THE PROBLEM
Identify and pull out each line of the entries in which "agent" occurs.

(Stored items)

-- Opening Marker --

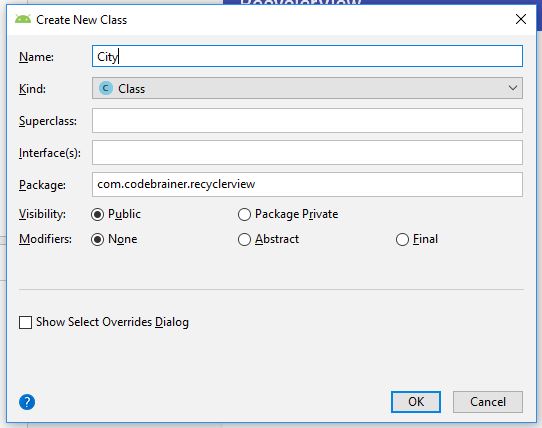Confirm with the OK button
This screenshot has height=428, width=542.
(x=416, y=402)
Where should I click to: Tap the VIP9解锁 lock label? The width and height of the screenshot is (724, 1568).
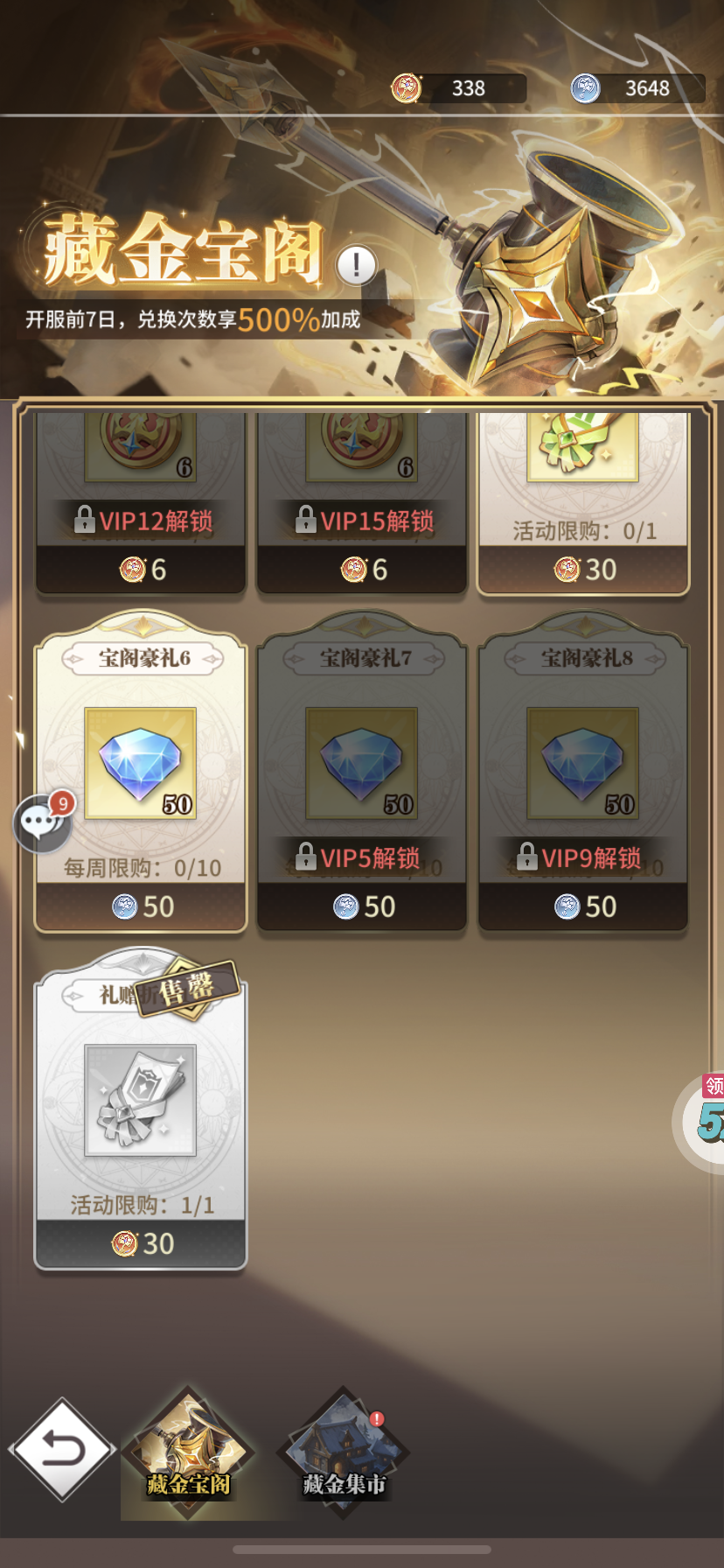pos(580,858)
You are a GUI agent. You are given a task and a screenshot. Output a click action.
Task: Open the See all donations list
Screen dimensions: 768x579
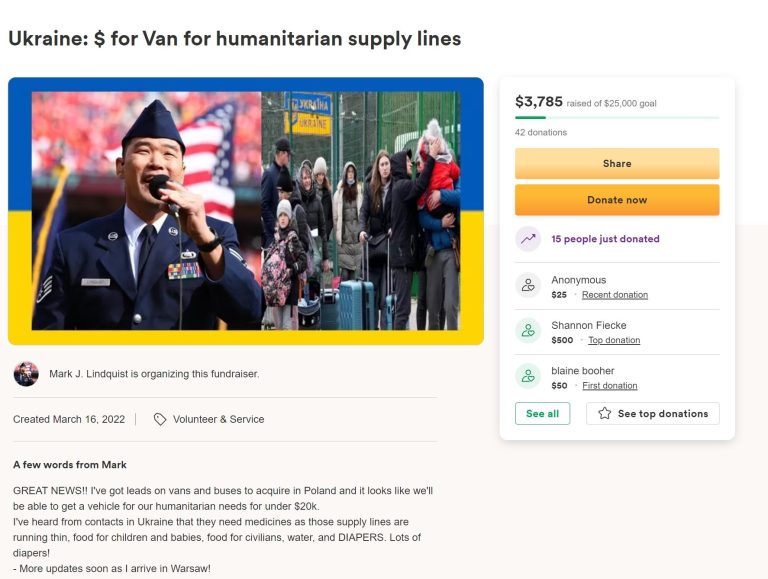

-- Closing Marker --
-- Opening Marker --

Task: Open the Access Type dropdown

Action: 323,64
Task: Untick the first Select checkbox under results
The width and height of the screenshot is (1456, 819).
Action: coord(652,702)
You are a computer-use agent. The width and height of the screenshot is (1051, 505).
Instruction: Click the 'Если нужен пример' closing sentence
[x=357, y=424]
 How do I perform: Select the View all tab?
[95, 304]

-- Closing Marker --
-- Opening Marker --

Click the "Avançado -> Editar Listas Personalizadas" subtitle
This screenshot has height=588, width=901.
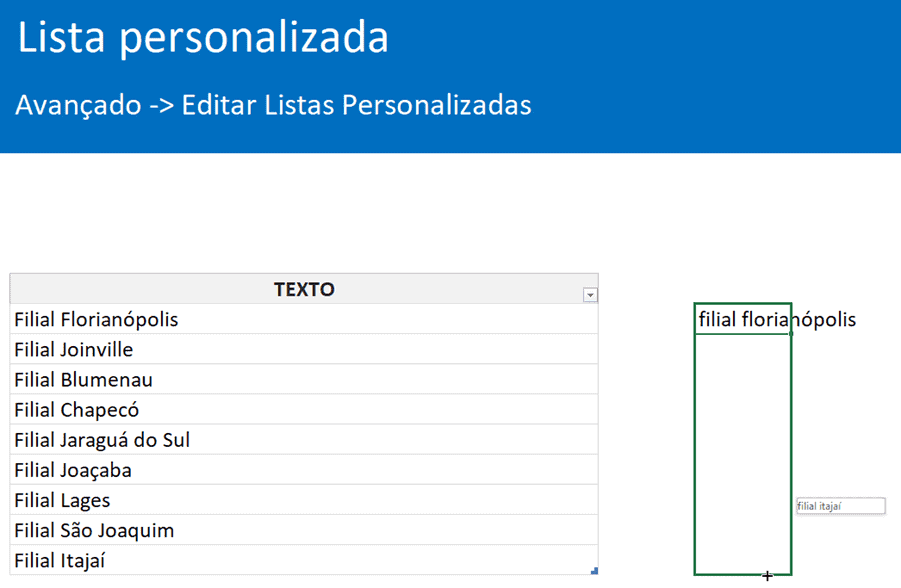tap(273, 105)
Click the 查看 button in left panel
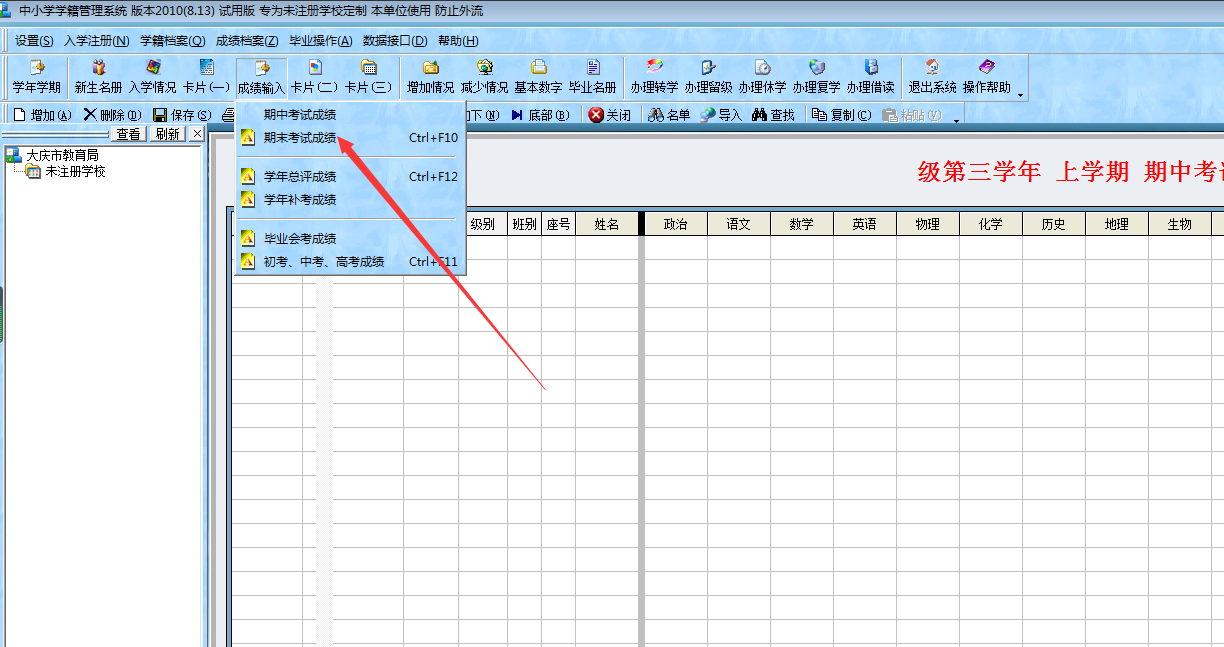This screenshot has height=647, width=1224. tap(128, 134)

-- Closing Marker --

RESULT BELOW
You are a GUI agent. You are given a task and a screenshot. Output a click action.
You are a computer-use agent. The width and height of the screenshot is (1051, 505).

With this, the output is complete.